= EXERCISE REQUIREMENTS =
(A) In the passage on myths, where do myths come from?
(B) The passage on myths says the narrative of racial superiority was deliberately implanted in the minds of white Americans. According to the passage, why was it implanted?
(C) Duplicate everything in the passage on myths from "There are also" down to "slavery was abolished.".

-- START PASSAGE PROVIDED --

Myths are not lies. Myths are epic stories that reveal
the hidden landscapes of the human psyche. They give us the images by which to
organize our inner life and those images guide our outer life. They come from
the world of dream and as the stories are told and enacted in ritual, they form
our collective dream. Be it Moses and the Burning Bush, the Virgin Birth,
Buddha under the Bo Tree, Krishna and the Butter Maids, Demeter and Persephone,
the Anansi stories, myths everywhere define, sustain and move entire cultures.
There are also stories that are lies that function as
myths. They don’t arise in dreams, but are carefully cultivated for greedy,
narrow and political/economic ends. The narrative of racial superiority, for
example. This was one deliberately implanted in the minds of white Americans
trying to square the practice of slavery with their Christian upbringing and
general sense of what is right and decent. It caught hold with a vengeance and
still has us in its grip 150 years after slavery was abolished.
During Reconstruction, a period of some 12 years after
the Civil War, black folks participated in the government because the Northern
troops were there. But the narrative of white superiority did not change in the
minds of the Southerners (or most Northerners, for that matter) and once the
troops were removed, that story came alive again with a vengeance, first with
the rise of the Ku Klux Klan and later, the Jim Crow laws. Without a change of
narrative to change the minds and hearts of the people with power and
privilege, there was no change. Without a change of narrative to change the
minds and hearts of the people with power and privilege, there is no change
today.

-- END PASSAGE PROVIDED --
-- START DATA EXCERPTS --

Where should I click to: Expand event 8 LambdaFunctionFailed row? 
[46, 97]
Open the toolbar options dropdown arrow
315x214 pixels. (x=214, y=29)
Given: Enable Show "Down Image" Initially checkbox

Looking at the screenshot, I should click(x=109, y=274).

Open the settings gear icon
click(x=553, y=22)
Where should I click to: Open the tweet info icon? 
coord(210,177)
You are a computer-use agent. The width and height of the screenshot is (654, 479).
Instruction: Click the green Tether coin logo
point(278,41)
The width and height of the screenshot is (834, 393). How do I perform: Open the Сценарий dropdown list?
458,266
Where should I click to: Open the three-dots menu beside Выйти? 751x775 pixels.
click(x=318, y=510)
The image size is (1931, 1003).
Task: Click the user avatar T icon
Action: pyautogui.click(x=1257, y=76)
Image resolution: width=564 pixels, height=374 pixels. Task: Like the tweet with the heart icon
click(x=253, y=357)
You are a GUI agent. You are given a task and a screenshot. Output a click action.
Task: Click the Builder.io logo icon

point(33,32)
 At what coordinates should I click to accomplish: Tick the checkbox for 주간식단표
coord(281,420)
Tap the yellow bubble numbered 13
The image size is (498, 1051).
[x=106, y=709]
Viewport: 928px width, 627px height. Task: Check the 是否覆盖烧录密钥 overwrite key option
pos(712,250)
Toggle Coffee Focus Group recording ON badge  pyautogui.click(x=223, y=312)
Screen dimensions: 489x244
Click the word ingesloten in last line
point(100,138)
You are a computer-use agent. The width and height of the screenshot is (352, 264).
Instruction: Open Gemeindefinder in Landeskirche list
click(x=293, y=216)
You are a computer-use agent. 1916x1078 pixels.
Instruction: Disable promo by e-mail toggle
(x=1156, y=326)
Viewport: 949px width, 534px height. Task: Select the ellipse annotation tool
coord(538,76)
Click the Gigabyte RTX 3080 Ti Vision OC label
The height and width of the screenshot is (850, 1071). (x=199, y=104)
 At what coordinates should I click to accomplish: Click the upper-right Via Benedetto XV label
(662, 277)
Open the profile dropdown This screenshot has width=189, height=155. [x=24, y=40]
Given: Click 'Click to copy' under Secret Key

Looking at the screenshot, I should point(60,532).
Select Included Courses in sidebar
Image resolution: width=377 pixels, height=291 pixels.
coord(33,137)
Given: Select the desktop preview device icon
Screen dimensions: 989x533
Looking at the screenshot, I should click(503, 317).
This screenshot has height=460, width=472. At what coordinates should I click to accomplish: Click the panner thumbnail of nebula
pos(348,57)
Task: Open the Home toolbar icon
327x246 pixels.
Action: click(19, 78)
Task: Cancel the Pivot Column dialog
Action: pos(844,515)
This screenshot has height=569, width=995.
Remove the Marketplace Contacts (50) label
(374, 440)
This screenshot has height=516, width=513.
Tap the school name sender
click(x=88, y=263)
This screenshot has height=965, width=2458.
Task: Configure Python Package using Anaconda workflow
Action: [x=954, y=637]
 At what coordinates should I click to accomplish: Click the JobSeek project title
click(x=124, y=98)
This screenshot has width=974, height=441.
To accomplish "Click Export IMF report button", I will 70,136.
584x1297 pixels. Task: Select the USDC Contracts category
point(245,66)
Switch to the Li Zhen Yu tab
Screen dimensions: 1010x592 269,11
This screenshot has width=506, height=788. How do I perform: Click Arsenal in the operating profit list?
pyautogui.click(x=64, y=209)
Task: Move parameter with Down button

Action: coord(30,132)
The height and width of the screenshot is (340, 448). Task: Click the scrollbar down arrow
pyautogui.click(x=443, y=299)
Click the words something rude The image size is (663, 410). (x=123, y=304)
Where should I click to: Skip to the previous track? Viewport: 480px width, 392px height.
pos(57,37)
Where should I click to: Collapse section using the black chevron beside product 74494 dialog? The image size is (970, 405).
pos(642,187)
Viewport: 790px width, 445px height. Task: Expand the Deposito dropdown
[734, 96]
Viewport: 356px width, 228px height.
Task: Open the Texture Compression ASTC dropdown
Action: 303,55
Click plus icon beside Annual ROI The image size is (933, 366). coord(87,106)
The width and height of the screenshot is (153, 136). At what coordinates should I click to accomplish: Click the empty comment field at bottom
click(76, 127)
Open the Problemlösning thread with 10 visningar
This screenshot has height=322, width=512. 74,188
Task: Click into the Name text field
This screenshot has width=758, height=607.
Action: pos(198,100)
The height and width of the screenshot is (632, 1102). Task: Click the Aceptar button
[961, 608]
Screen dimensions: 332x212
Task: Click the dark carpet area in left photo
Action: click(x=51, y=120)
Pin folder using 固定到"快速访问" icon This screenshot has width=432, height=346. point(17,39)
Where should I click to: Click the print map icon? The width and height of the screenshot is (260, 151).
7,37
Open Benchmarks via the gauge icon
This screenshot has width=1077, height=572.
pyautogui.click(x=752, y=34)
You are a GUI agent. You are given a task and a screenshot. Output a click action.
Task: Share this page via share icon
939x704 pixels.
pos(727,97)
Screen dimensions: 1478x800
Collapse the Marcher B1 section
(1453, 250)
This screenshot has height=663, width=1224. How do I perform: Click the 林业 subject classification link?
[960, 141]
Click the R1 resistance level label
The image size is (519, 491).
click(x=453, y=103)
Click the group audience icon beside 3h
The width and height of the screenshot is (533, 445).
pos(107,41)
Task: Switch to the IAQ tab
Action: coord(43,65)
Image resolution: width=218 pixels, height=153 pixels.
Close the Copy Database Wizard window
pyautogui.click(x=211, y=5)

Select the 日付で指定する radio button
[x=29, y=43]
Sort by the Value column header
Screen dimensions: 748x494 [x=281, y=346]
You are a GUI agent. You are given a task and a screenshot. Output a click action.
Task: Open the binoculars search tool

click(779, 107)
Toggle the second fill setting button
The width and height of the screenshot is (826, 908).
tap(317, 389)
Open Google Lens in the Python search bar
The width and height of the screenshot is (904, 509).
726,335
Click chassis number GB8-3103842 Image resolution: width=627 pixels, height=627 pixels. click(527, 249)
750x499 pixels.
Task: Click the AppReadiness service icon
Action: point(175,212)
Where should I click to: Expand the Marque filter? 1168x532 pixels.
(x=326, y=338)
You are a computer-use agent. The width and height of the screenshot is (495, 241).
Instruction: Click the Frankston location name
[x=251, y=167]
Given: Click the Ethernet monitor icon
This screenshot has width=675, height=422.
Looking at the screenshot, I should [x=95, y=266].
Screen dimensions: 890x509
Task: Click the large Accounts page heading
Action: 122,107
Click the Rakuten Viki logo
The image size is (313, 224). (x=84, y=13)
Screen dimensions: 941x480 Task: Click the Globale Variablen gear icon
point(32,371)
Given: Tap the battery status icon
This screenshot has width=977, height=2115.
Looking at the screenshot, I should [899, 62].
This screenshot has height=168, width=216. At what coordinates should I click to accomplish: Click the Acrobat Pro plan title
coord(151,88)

-- END DATA EXCERPTS --

= TASK-BY-TASK RESULTS =
(A) They come from the world of dream.

(B) It was implanted in white Americans who were trying to square the practice of slavery with their Christian upbringing. It also had to fit their general sense of what is right and decent.

(C)
There are also stories that are lies that function as
myths. They don’t arise in dreams, but are carefully cultivated for greedy,
narrow and political/economic ends. The narrative of racial superiority, for
example. This was one deliberately implanted in the minds of white Americans
trying to square the practice of slavery with their Christian upbringing and
general sense of what is right and decent. It caught hold with a vengeance and
still has us in its grip 150 years after slavery was abolished.